Cross Platform Builds & its merrits

We've recently been developing a cross platform application. In its core, it is not cross-platform as in mobile versus desktop, but moreso one language intertwined with another. Let's walk through our challenges and discoveries when building this application.

Around a year ago, we decided to upgrade our stack to be more maintainable while being effective with development. One of our engineering teams decided it would be smart to use React in a new project we were working on, so it meant that we would need to come up with a way to bridge our old stack to a newer one (with React). The "old" stack was written in PHP, which is using Laravel. This made it more convenient for us to hook up React to PHP.

Traditionally with React, you will see tutorials on how to rehydrate a hybrid application using a notation similar to ReactDOM.toString(myHTML), which happens on the server side. In our case, we had a PHP application already being SSR (Server Side Rendered), so it made us force our hand. Our hand had a high chance of winning, if to put it that way.
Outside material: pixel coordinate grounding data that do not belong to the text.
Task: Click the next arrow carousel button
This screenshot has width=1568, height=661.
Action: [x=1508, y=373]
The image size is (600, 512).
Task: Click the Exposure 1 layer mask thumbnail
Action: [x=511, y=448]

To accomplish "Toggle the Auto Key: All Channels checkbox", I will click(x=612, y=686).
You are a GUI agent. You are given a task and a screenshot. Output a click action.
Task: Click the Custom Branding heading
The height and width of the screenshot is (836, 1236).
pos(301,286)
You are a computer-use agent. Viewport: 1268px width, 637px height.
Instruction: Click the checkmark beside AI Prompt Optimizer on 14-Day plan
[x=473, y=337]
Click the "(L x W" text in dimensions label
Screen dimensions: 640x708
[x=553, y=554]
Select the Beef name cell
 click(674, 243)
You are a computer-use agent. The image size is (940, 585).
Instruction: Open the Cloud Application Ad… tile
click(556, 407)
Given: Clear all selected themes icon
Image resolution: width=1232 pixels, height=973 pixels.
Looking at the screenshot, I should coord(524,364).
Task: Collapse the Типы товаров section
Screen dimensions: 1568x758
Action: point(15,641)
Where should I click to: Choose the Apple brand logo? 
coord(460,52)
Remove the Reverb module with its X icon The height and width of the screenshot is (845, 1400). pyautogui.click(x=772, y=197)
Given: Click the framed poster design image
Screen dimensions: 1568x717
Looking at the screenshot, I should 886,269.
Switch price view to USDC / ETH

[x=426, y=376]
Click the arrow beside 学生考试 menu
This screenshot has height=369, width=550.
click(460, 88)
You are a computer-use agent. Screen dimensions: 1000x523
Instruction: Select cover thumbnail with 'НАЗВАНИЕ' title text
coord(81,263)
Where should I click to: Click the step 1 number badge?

Before getting to the details, I want to elevate the fact that we are using webpack to bundle our React application. Another point worth mentioning is that Laravel also uses React to generate scripts. We were lucky. This meant that there was a way to bind the two respective platforms or languages, PHP and JavaScript together.

Our best shot at writing maintainable code at scale and efficiently would be to make webpack output scripts the same way as Laravel did, so that we wouldn't break any existing modules while binding the old stack to a new one. Doing this, made it possible for us to continue on features and projects, while maintaining the application.

Challenges

As we began to upgrade our stack, we hit several problems with asset generation, chunk splitting and long-term caching. With asset generation, we are using the newest version of webpack(v4), which uses mini-css-extract-plugin. To make sure that we get an unique hash to bust browser cache when deploying, we had to make sure that a manifest file picked up the base filename and transformed it to a unique filename. This scenario occured for generating JavaScript too, and at first glance it seemed like it was hard to use webpack-manifest-plugin to generate entry points in PHP.

Why? Laravel uses their higher order API to provide a translation from a file, to a file with a hash. Our team tried to configure webpack manually with webpack-manifest-plugin in order to have complete control over the bundling/script generation stage. As for webpack, we could not use html-webpack-plugin to inject our scripts to PHP, because.. it's PHP.

A solution to this was to trick webpack-manifest-plugin (remember we have full control over webpack at this point), to generate a manifest file with the laravel-mix convention. This way, we could use the built-in API from Laravel to get access of a manifest translation. This would look something like:

filename: '/entry.js' -> manifestFunction('/entry.js')

generatedFileName: 'entry.12912929hash.js'

So that is what we did. We made webpack compile a fake Laravel generated manifest file and used laravel-mix to transform filenames to unique filenames without actually using laravel mix to bundle files. The API to generate these files we're only exposed through laravel-mix and we could not tap into that using traditional JavaScript as this API was platform specific.

In a PHP file, the end result would look like this:

<script src="{{mix('entry.js')}}"></script>

which would transform to:

<script src="entry.[hash].js"></script>

The way we did this in webpack was as follows:

new ManifestPlugin({
			fileName: 'mix-manifest.json',
			map: chunk => {
				chunk.name = '/' + chunk.name;
				return chunk
			},
			writeToFileEmit: true,
			filter: chunk => {
				const NotPHP = chunk.name.indexOf('php') < 0 ? true : false;
				const NotSASS = chunk.name.indexOf('scss') < 0 ? true : false;
				return NotPHP && NotSASS;
			}
		}),

With PHP, chunk splitting is a more advanced problem space and we are hoping to tackle that later by using a plugin that would look much alike the html-webpack-plugin.

Advantages

With complete access to the compilation stage we have more burden of maintaining a configuration file and it might be harder to read than a simplified API for webpack. However, we would also get a more fine grained control over what we should emit to the web and what we shouldn't. This way, we are able to tweak specific options in webpack without having to rely on an API, feature being upgraded in Laravel-Mix or worry about outdated dependencies in our build step. This makes it possible for the engineering team to write efficient code that scales well and we are making sure that we have the latest versions of our transpilation step, which again makes it possible to gain performance wins and generate a clean site.

The engineering team also maintains a Vue stack. Keeping track of different stacks with different build steps are hard, and we managed to link that together with the webpack configuration. The effect of this was that we now have full autonomy to generate whichever front-end stack we want in future use. We are able to remove a stack easily by just removing the entry point in our webpack configuration and we are able to scale better once, and if, we decide to use a new stack or start on a new project.

Conclusion

After bridging PHP and (modern) JavaScript together, we were able to develop code faster while maintaining source code that is not project specific. The engineering team was able to get the latest dependencies, which guuaranteed that we would get the latest compilation optimizations provided by webpack.